Torture is forever.
Those, like our current president, who think it best to ‘look forward’ rather than scour out the filth from our recent past eventually will be frustrated when others discover the truth and assign the blame for the official practice of torturing defenseless detainees conducted by the United States of America.
As has often occurred, the British are far ahead of us, and it is surely an irony of our decade that it is the Conservative Party there taking the lead. Prime Minister Cameron launched an executive review to be led by a judge with the aim of ‘restoring British moral leadership in the world’.
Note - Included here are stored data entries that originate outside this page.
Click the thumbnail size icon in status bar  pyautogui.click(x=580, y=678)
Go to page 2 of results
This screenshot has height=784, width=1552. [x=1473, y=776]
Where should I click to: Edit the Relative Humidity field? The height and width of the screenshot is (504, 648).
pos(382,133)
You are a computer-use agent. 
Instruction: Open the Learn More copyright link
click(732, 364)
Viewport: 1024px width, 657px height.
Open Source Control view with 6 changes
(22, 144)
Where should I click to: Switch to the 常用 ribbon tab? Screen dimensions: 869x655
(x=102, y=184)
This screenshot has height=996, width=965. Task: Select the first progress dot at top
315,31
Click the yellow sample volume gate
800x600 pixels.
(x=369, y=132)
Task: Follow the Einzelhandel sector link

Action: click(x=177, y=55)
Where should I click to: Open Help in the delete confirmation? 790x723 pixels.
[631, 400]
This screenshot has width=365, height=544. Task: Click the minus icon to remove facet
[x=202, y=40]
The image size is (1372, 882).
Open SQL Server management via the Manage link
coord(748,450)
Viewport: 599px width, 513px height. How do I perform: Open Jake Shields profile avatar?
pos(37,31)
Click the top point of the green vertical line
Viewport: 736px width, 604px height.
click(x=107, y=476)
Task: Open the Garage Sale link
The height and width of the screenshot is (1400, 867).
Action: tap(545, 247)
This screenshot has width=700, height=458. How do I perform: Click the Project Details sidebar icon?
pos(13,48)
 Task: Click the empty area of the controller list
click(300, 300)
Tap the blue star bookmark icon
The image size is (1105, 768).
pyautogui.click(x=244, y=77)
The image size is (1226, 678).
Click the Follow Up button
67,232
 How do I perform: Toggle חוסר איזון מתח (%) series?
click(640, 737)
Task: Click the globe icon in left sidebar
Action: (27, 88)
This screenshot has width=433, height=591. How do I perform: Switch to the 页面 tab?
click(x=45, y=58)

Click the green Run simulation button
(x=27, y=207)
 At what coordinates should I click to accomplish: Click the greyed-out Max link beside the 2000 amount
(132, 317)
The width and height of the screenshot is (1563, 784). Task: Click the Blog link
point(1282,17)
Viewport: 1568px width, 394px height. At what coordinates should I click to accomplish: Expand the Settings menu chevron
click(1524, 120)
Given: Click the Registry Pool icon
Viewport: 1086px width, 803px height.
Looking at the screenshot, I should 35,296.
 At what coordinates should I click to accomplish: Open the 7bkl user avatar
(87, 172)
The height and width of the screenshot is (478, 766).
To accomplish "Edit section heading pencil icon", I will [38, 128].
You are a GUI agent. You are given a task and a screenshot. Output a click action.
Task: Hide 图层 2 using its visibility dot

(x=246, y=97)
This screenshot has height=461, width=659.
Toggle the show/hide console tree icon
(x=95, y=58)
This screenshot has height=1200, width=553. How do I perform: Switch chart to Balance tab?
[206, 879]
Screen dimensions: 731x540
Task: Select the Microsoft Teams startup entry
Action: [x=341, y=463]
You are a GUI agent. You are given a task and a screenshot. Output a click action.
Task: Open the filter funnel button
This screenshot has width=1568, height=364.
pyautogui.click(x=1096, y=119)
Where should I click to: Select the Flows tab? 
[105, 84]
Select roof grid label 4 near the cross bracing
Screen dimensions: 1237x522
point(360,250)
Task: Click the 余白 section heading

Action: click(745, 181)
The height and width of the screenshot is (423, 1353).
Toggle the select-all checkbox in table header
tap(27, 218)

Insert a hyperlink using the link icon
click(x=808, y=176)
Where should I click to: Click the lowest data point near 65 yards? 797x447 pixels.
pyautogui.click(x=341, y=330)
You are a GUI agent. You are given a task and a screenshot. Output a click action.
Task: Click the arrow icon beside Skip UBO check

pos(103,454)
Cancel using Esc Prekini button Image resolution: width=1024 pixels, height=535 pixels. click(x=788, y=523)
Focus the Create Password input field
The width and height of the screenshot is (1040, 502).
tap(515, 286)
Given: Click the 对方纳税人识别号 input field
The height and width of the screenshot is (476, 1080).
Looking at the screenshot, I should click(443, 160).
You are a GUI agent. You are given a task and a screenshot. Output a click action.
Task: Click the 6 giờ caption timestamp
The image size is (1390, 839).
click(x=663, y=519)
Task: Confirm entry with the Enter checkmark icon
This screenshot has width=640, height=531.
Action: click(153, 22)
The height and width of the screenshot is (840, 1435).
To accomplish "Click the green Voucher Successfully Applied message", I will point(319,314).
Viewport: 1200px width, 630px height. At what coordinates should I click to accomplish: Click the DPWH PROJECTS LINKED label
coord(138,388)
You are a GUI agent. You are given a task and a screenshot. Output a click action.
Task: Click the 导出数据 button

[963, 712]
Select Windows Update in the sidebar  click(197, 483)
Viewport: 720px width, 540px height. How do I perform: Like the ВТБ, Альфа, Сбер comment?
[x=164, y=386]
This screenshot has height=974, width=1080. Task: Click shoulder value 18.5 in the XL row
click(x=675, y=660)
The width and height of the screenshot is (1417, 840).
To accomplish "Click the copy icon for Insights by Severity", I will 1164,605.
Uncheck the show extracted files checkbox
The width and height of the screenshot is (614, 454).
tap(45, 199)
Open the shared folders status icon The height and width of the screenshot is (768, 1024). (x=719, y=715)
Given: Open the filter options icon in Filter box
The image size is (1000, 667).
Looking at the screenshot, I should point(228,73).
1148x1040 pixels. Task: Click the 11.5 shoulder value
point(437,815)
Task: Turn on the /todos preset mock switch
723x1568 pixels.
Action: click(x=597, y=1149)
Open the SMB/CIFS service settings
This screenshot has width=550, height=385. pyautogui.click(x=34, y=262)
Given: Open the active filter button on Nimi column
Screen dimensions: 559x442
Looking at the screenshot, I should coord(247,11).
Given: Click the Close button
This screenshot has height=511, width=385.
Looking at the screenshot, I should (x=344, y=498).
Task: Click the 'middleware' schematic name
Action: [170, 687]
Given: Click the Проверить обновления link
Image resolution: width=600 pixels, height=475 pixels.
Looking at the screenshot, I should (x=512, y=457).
That seems to be a low priority here in our country where the possession of massive stocks of weaponry acts as a substitute for silly old ‘moral leadership’. But Obama and the foreign policy establishment should not underestimate the slow, corrosive effect of having the truth of their brutalities come dribbling out.
Already the British papers are assembling evidence that British intelligence agents stood by while detainees were tortured in Pakistan, Egypt, the Emirates, Bangladesh and of course Afghanistan and Iraq. Even slippery Tony Blair is unlikely to escape given the paper trail already leading towards his unctuous and smarmy person.
Blair has fallen back on the lawyerly constructions about whether he condoned or authorized ‘torture’, allowing himself wiggle room to continue to dodge the precise, smoking-gun evidence of his collusion with crimes against humanity. Eventually, however, the Iraq and Afghan wars will wind down, and the public’s fascination with torturing news of the ‘ticking time-bomb’ out of hapless suspects will fade into embarrassment.
Curiously, it is the heart of the British establishment itself that is pushing for a housecleaning to remove the taint of the torture years. The steady revelations generated support for a special investigation not only from Cameron and his deputy P.M. Clegg but also a foreign secretary from the Thatcher years (Lord Howe) and a top army staff officer (Lord Guthrie). This suggests that the Brits see real damage done to their interests by the unleashing of Star Chamber tactics of yesteryear and want to put an end to the chapter promptly.
Meanwhile, back in the U.S. there are other signs of disquiet about the introduction of medieval practices prohibited under Anglo-American jurisprudence for 500 years. The American Psychological Association told a Texas licensing board earlier this month that Dr James Mitchell should be stripped of his license for aiding the CIA’s torture of a detainee.
Just the beginning! As the months and years grind on, those who sold their souls to the national security apparatus and forgot their professional ethics will face the harsh glare of publicity—while the higher-ups who utilized them like Blair and Rumsfeld enjoy their golf games. It will be so unfair!